C’est difficile… sans réfléchir, un poulet au curry. Le curry est une de mes épices préférées et le poulet se marie particulièrement bien avec. Après, travaillé de différentes façons.

  • QUEL PLAT A MARQUÉ VOTRE ENFANCE ?

Un plat de ma grand-mère ! Une morue à la lyonnaise. C’est… fabuleux. J’en salive déjà [rires] !

  • UN CONSEIL POUR DEVENIR UN BON CHEF ?

Quand on veut faire de belles choses, il ne faut pas hésiter à mettre le prix. Lorsque l’on ne travaille pas un bon produit, c’est difficile voire impossible d’en tirer quelque chose. Ça ne sert à rien d’essayer de faire des économies si c’est pour finalement proposer un mauvais plat. Il faut mettre le prix pour avoir de la qualité. Au Bœuf Café, la viande est de qualité.

  • UN LÉGUME ou UN FRUIT DE SAISON A NOUS CONSEILLER ?

Je pense à la mangue… moi je la travaille en carpaccio pour avoir le produit « brut ». Avec la mangue, le plus important c’est de la choisir bien mûre, sachant qu’elle n’est pas cueillie mûre, c’est très aléatoire.

  • QUELLE EST LA FORCE DE LA CUISINE AUVERGNATE ?

Je pense que la cuisine auvergnate est bien placée par rapport au reste du pays. Nous ne faisons pas forcément partie des références mais nous avons un bon terroir et des bons chefs. Le tout va grimper au fur et à mesure… sur Clermont il y a une forte demande et une offre importante. On peut y manger de tout. Quelques restaurants sur Clermont-Ferrand et ses alentours comme le Pré ou l’Apicius laissent présager de bonnes choses pour l’avenir, notamment grâce à des reconnaissances ou des étoiles au guide Michelin.

  • SANS CHAUVINISME, LA CUISINE FRANCAISE EST-ELLE « VRAIMENT » LA MEILLEURE AU MONDE ?

Je dirais oui et non. Il y a de très bonnes choses dans d’autres pays comme il peut y avoir de mauvaises choses en France. Donc oui et non… je ne me pencherai pas plus sur le sujet [rires]…

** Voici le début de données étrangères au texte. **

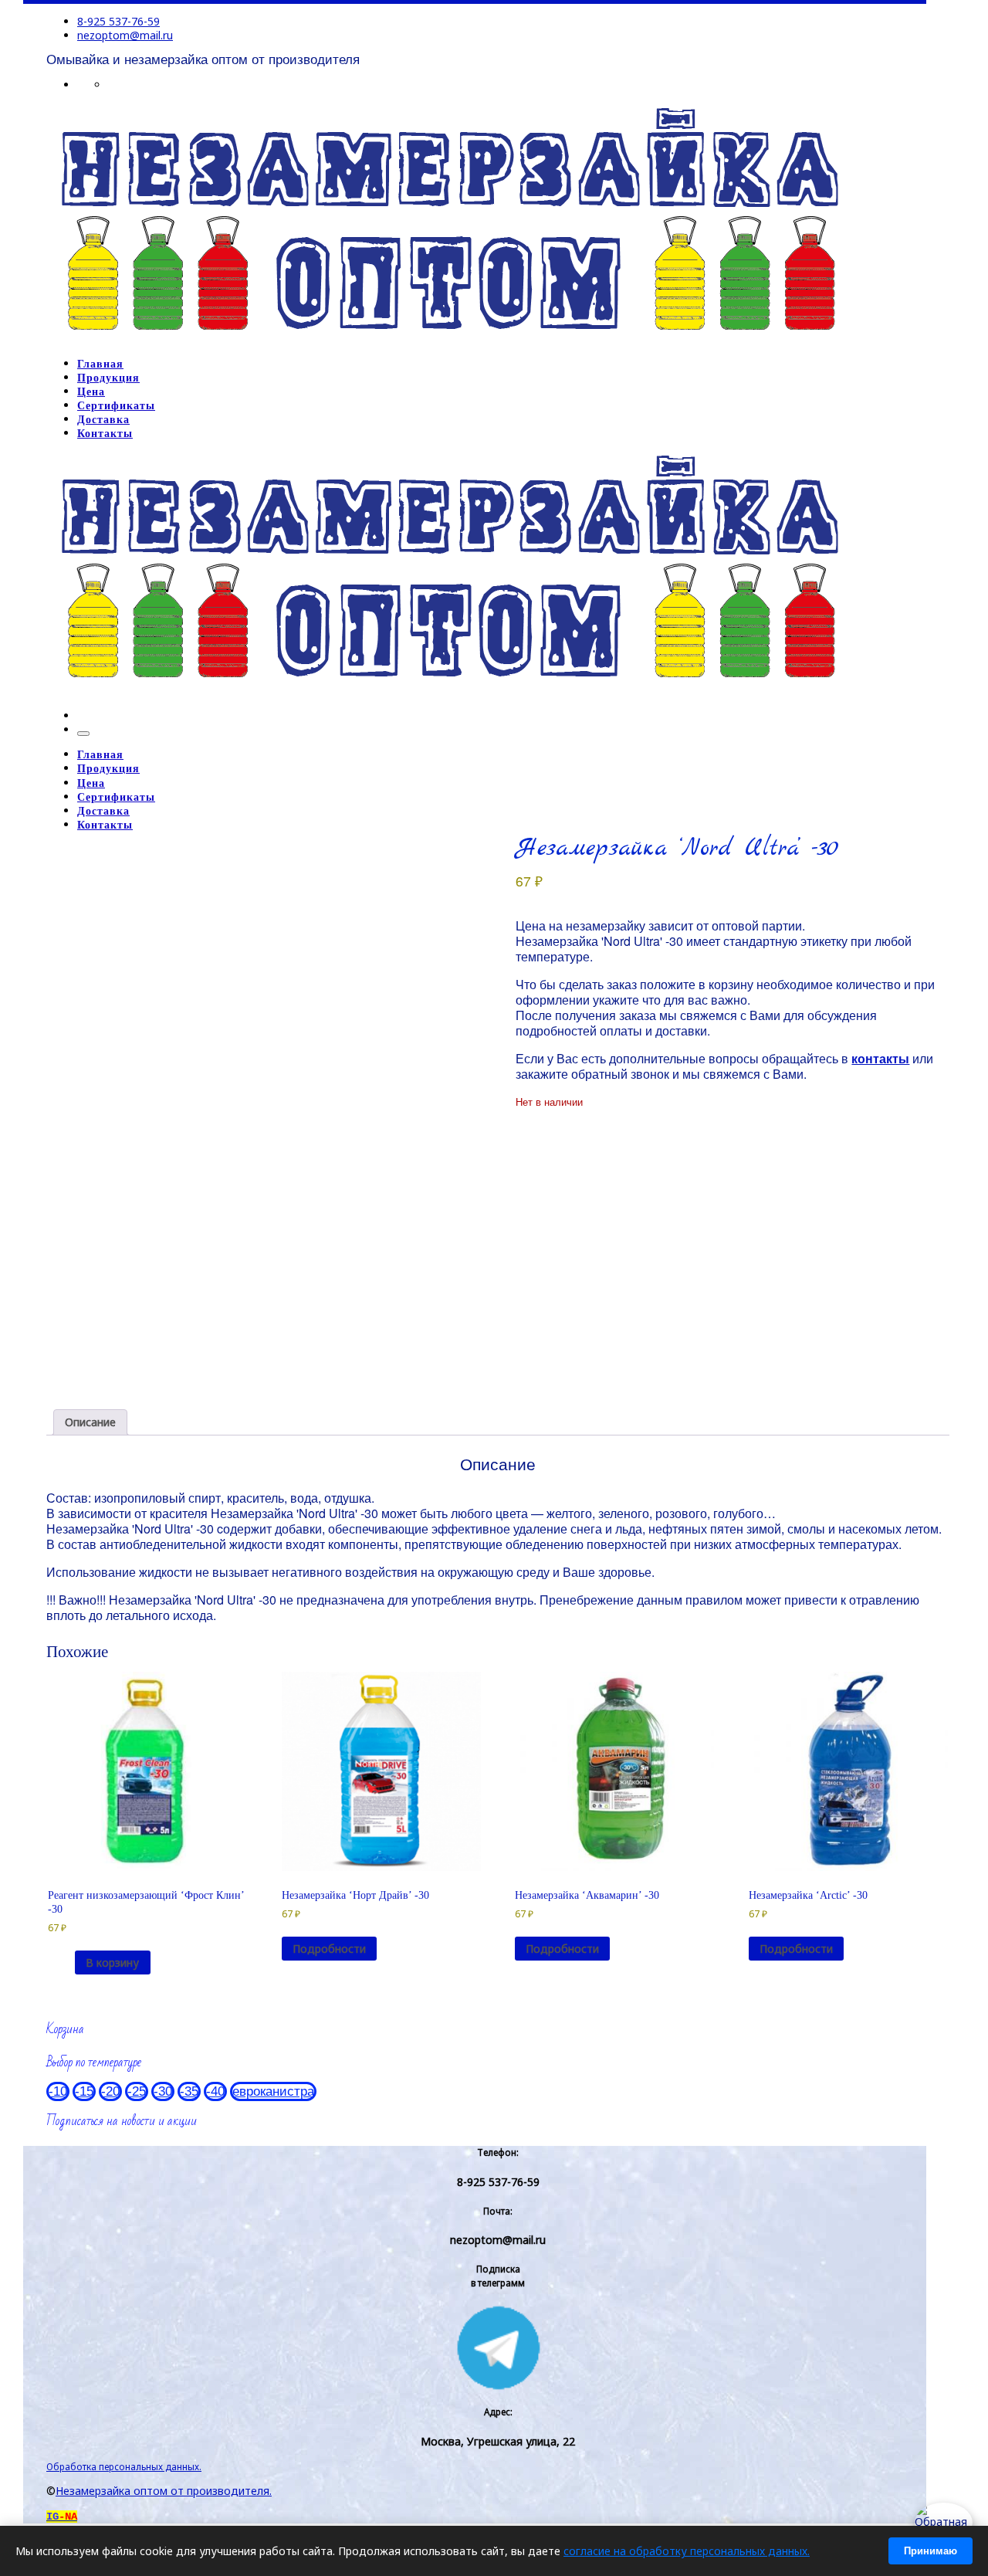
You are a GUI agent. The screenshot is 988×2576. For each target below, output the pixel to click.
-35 (189, 2091)
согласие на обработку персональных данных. (686, 2551)
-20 (110, 2091)
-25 (136, 2091)
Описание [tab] (90, 1422)
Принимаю (930, 2551)
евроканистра (273, 2091)
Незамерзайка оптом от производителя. (164, 2490)
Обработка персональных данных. (123, 2466)
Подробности (329, 1948)
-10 (58, 2091)
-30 (163, 2091)
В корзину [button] (112, 1962)
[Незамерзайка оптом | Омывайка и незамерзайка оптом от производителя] (448, 339)
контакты (880, 1058)
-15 (84, 2091)
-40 (215, 2091)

  • POUR FINIR…LE PETIT SECRET DU CHEF ?

Déjà, il ne faut pas compter ses heures… Moi j’essaye d’apprendre de tout le monde. Du serveur avec qui je travaille à la cuisinière qui m’accompagne en cuisine. J’apprends de tout le monde et tous les jours. Après, c’est à moi de faire le tri. Toute chose est bonne à prendre. J’appeler encore mon ancien chef pour lui demander des conseils culinaires sur différentes choses.